Today there has been no time for photographs. In fact there's no time for photos, no time for clearing out the mail, and frankly, no time for me. (Although in all honesty I suspect I have more time alone than most. The problem is that being more than a little introverted, there's never too much time alone.)
It's so busy that when there is time, I just flop onto the sofa and stare at the TV. I am managing to find time to spin a little, knit a little, and best of all, spend some time with friends, but today was 11 hours at work and after the 17th really sick human being I turned to my resident and said, "I'm done." I had to watch myself halfway through speaking to our last patient because I just wanted to cry when I saw her. People think that the longer you do medicine the harder you get; I find it just the opposite. What I could overlook when I was young and carefree, breaks my heart now.
And I feel that I work so hard on fixing one kind of problem, only to find another one turns around and starts to make itself known.

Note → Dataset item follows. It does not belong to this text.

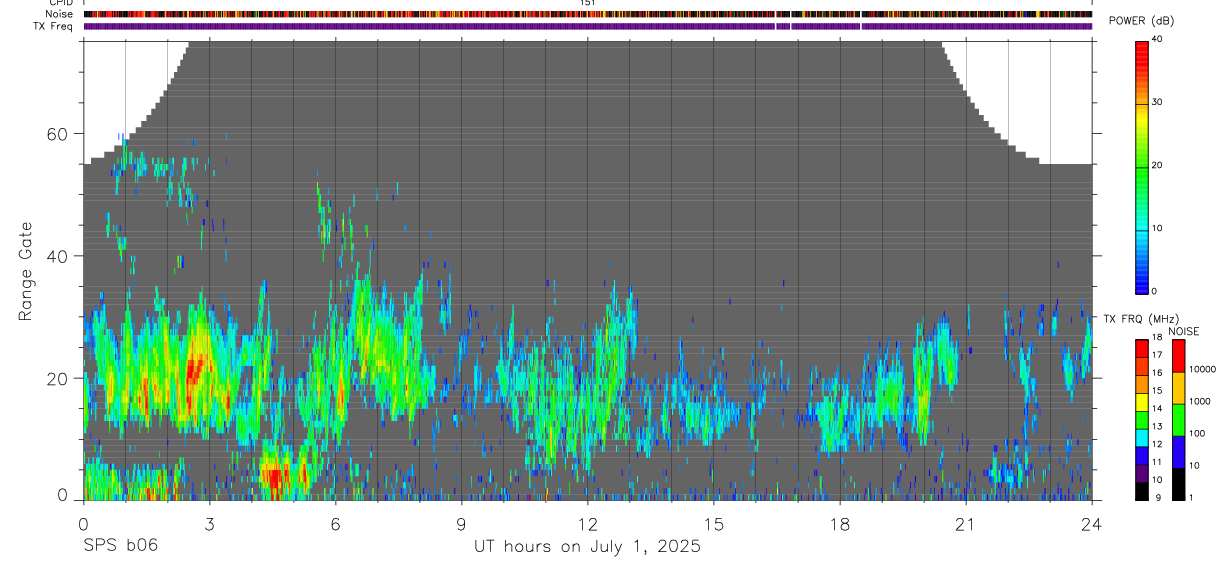Pick the blue bottom of power colorbar
Image resolution: width=1228 pixels, height=567 pixels.
1141,280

And of course everybody is tackling something of their own. Something that worries them, occupies their time and makes them question themselves. None of these feelings are unique to me. And that's a comforting thought. Not that I wish these times on anybody, but I feel like when you are not alone, being herd animals, we are reassured. At least I am.

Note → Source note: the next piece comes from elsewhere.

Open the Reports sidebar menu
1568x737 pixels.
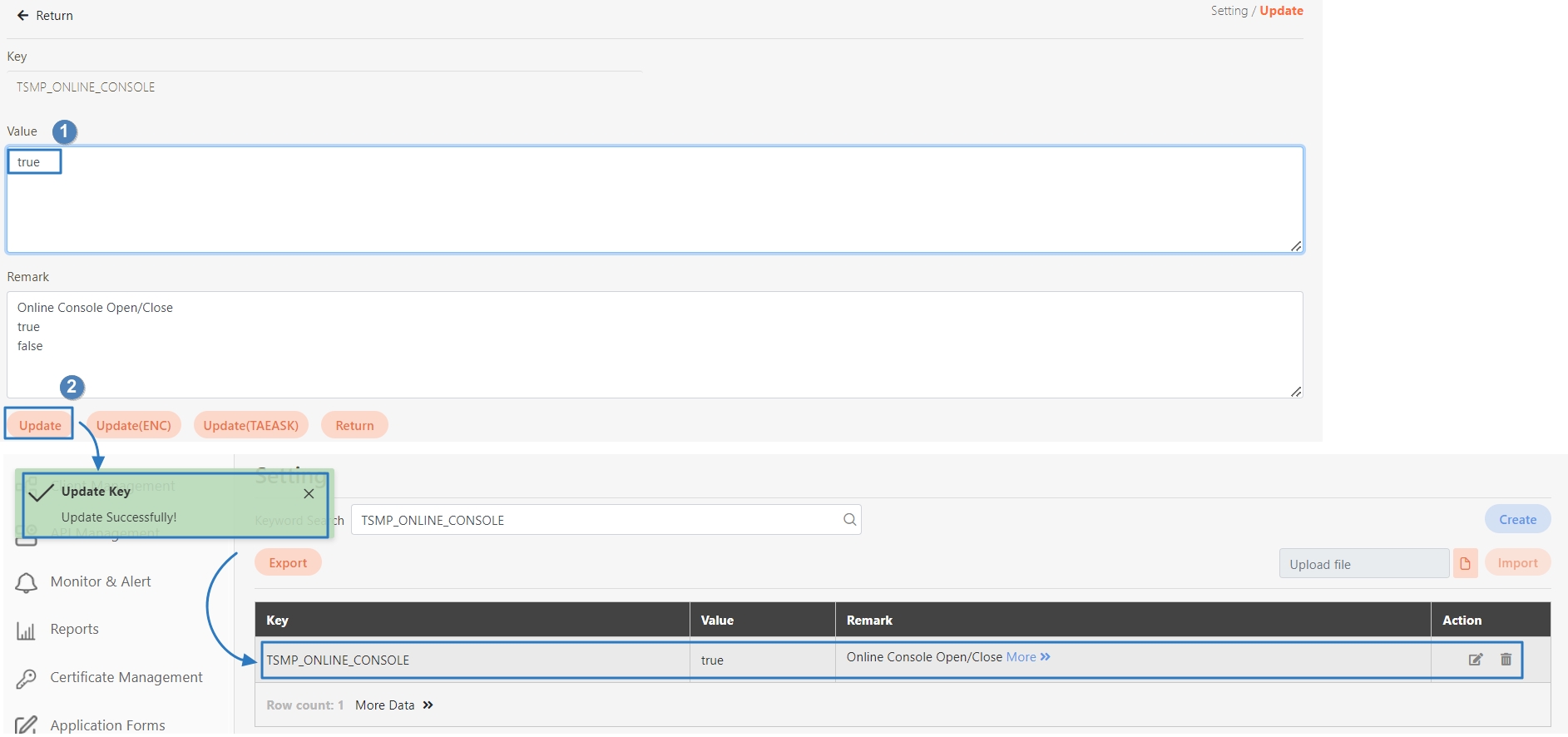(x=75, y=630)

So here I sit. Being grateful that the world is full of equally anxious and self critical souls.
I am also grateful for re-runs of The Big Bang Theory. (I love their silliness and am smitten with Sheldon.)
I am also grateful for trashy post apocalyptic YA novels. (Don't ask.)
And lavender scented candles from Whole Foods.
And nieces. And nephews.
And pumpkins! Pumpkins everywhere in Fall. My new favourite is kabucha pumpkin. Sliced and roasted with olive oil and sea salt, they're better than dessert. (The pumpkin beer was unexciting and will not be repeated.)
I want to say that I'm grateful for Costco, but frankly I have a Costco problem and should really just avoid that place...
As Thanksgiving comes up, I want to work on gratitude. Interestingly I am theoretically ok with that but find that replacing guilt with gratitude is much harder than it sounds. Gratitude is such a positive feeling, that frankly, it feels a little uncomfortable. And that's a strange thing to realize.
So I am focusing on being grateful and trying to come to terms with the idea that having a conscience doesn't mean you have to be miserable. Oy. This could take a while.